◆ Aim of the task
Pick up the article on Calgary Flames defenseman Mark Giordano after its last sentence and keep writing it.

Giordano a gem on the blueline
Free agent maturing into reliable, two-way d-man for the Flames
Who's been the Calgary Flames most skillful, reliable, influential defenseman over the past month and change?
Think it's Dion Phaneuf? Jay Bouwmeester? Robyn Regehr?
None of the above. It's Mark Giordano.
The 26-year-old from Toronto is no longer flying under the radar in Cowtown. He's simply too good to play second fiddle on an enviable defense corps that sent three members to the Canadian 2010 Olympic orientation camp last summer.
Simply put, Gio is a gem.
"I don't think its been the last little stretch, its been from the get-go," Brent Sutter, coach of the 23-12-5 Flames said. "There's three things that he brings to the game that are really important.
"No. 1, he plays with energy. No. 2, he can skate. And No. 3, he moves the puck. And when you have those things, it's intelligence. He's been a rock-solid guy for us. We need him to be, and he's got to continue to be that (way)."
The 6-0, 203-pound Giordano, who spent two seasons of major junior with OHL Owen Sound, was picked up by the Flames as a free agent more than five years ago.
After a promising 2006-07 season, when he scored seven goals among 15 points in 48 games for Calgary, Giordano bolted for Russia and a winter with Dynamo Moscow of the Kontinental Hockey League.
He returned for 2008-09, but a mid-February shoulder injury and subsequent surgery ended his season prematurely.
Recognition has finally begun piling up at his locker-room stall this season, thanks in part to Cory Sarich's broken toe. When Sarich was sidelined due to injury on Nov. 23, Giordano started shouldering a bigger load -- his average ice time, in minutes, has grown from the high teens to the mid-20s and earning more responsibility.
Under these circumstances, he's flourished.
"Even when he first started here with the Flames, before he went over to Russia, you could see the potential that was there," says Charlie Simmer, the former Los Angeles Kings great who performs colour commentary for Rogers Sportsnet, the Flames regional TV broadcaster. "His biggest attribute is his skating ability.

◆ Provided material

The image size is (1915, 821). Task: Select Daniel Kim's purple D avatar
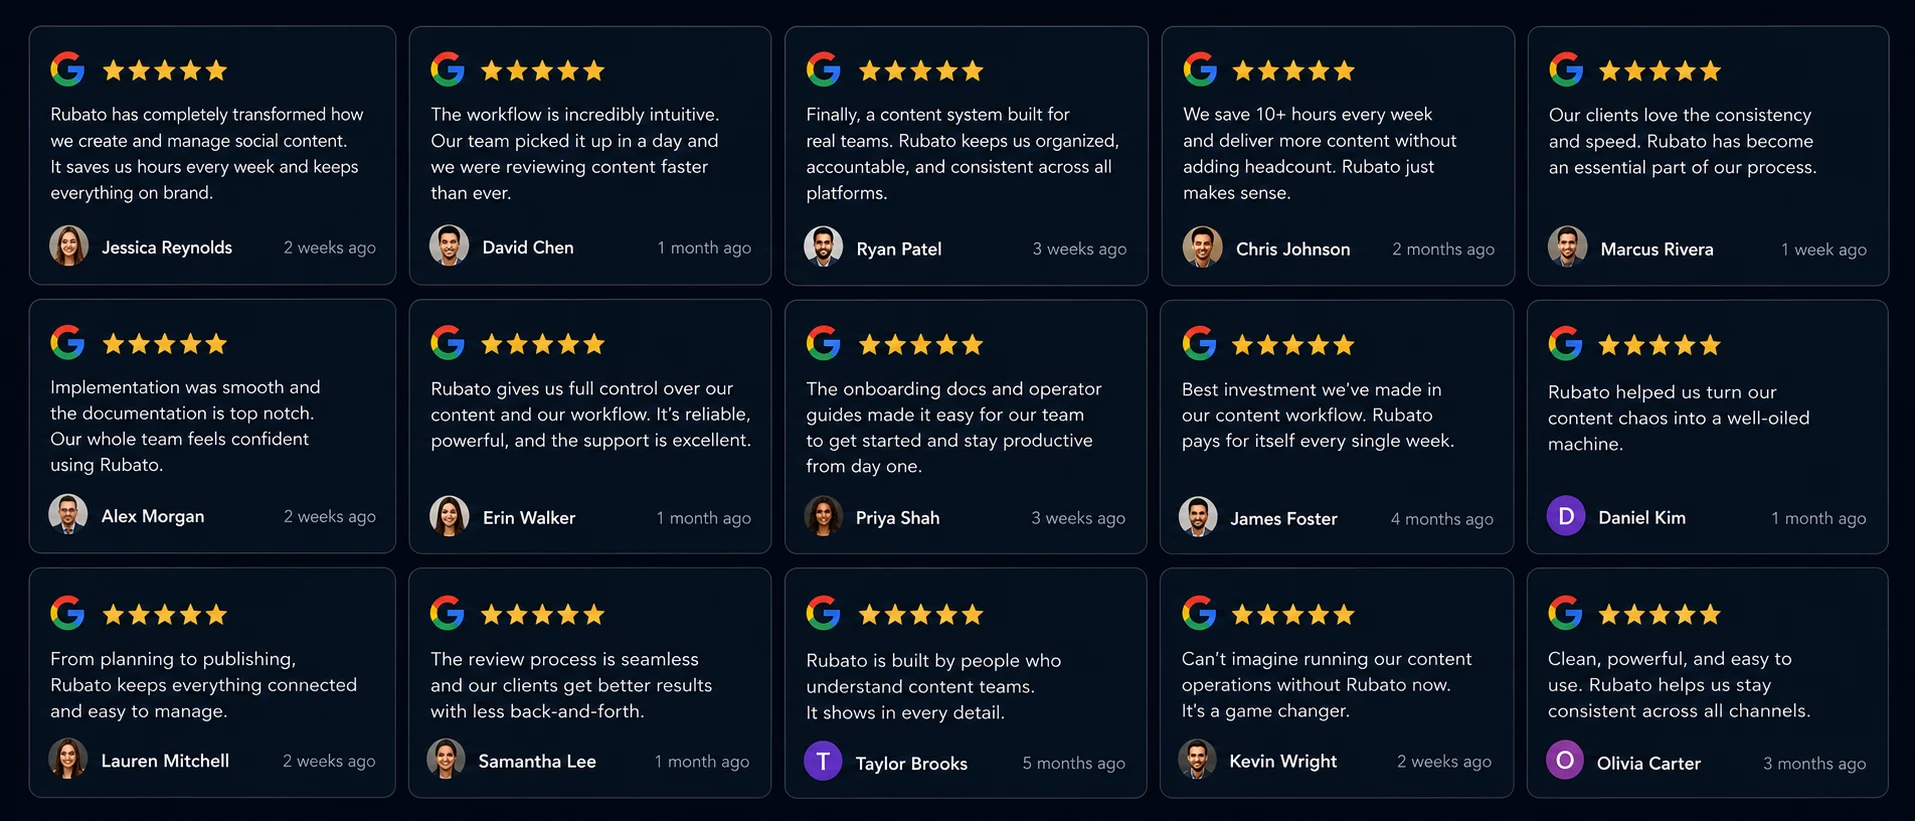point(1566,516)
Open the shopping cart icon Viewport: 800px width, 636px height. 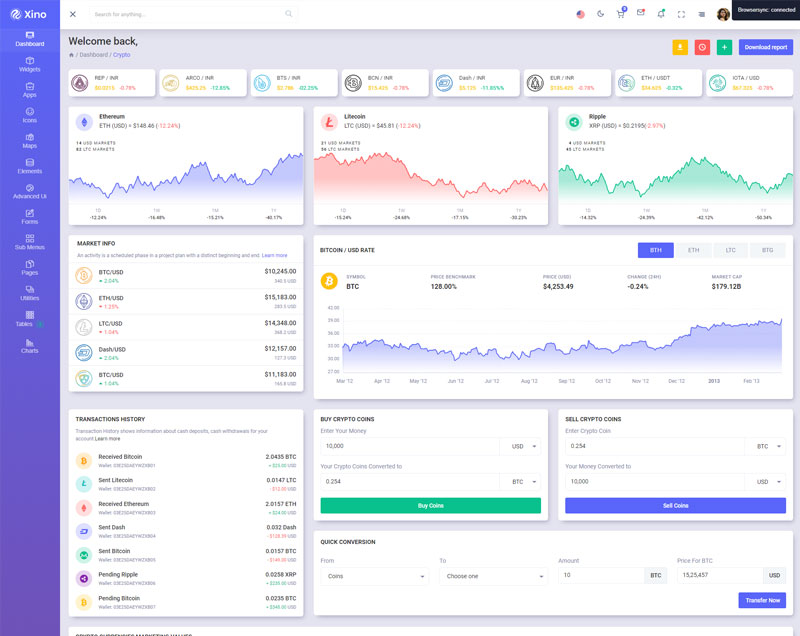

◆ Answer to the problem
"Each game, he's gotten better and better. His skating gets him in the play, and he's got some confidence handling the puck," Simmer continued. "Defensively, he's able to get himself in a good position. And offensively, once the transition happens, Brent Sutter wants his defense to jump up into the play. He does it with confidence . . . and experience too, now. He's not gambling anymore."
These days, Giordano plays with authority and coolheadedness.
He's been a minus player in only two of the Flames past 28 games; he'll hit the release valve almost unerringly with the correct play under pressure in the defensive zone; he controls the offense masterfully from the opposition blue line; and he'll throw his weight around with the best of them.
Just ask Los Angeles Kings captain Dustin Brown, who bore the brunt of four teeth-rattling bodychecks from Giordano in a Dec. 17 game at Calgary.
"I get reminded a lot if I try and do too much, so . . . usually, your first play is your best play, and I just try and keep it simple. If there's nothing there, get it out of the zone and start over," Giordano said. "At this point, for me, it's about being really solid in the defensive end.
"If the coaches can trust you, you're going to get minutes. If they can't trust you in your own end, you're not going to play," adds Giordano, who's currently paired on the Calgary blue-line with Bouwmeester. "My offensive instincts are there, and I don't think they're going to go away. But that's where I want to learn and grow as a player defensively."
Thursday night against Edmonton, it was Giordanos offensive prowess -- a third-period, power-play bomb from the blue line that was tipped by Curtis Glencross for the eventual winner -- that lifted the Flames over the Oilers, 2-1.
The assist gives him 16 points, including four goals, through 40 games, and that's just one point back of Phaneuf and Bouwmeester for the Flames production lead among defensemen.
"His quickness has always been there, as far as his decision-making," says Simmer. "I think now he's making the sound, responsible decisions, and those are the ones you're really noticing."
The Flames go for their fourth straight win, and the Northwest Division lead, on Saturday with a home date against the Toronto Maple Leafs.
"Mark's a highly skilled defenseman great puck mover, quick skater, able to make those little plays," says fellow Calgary blueliner Adam Pardy.
"You see it a lot when he's got the puck on the blue-line, making those quick little moves, taking quick steps and beating the guy. That creates a lot offensively," adds Pardy. "And that hasn't taken anything away from his defensive game or his defensive capabilities. He's still making great plays defensively, and he's not getting beat."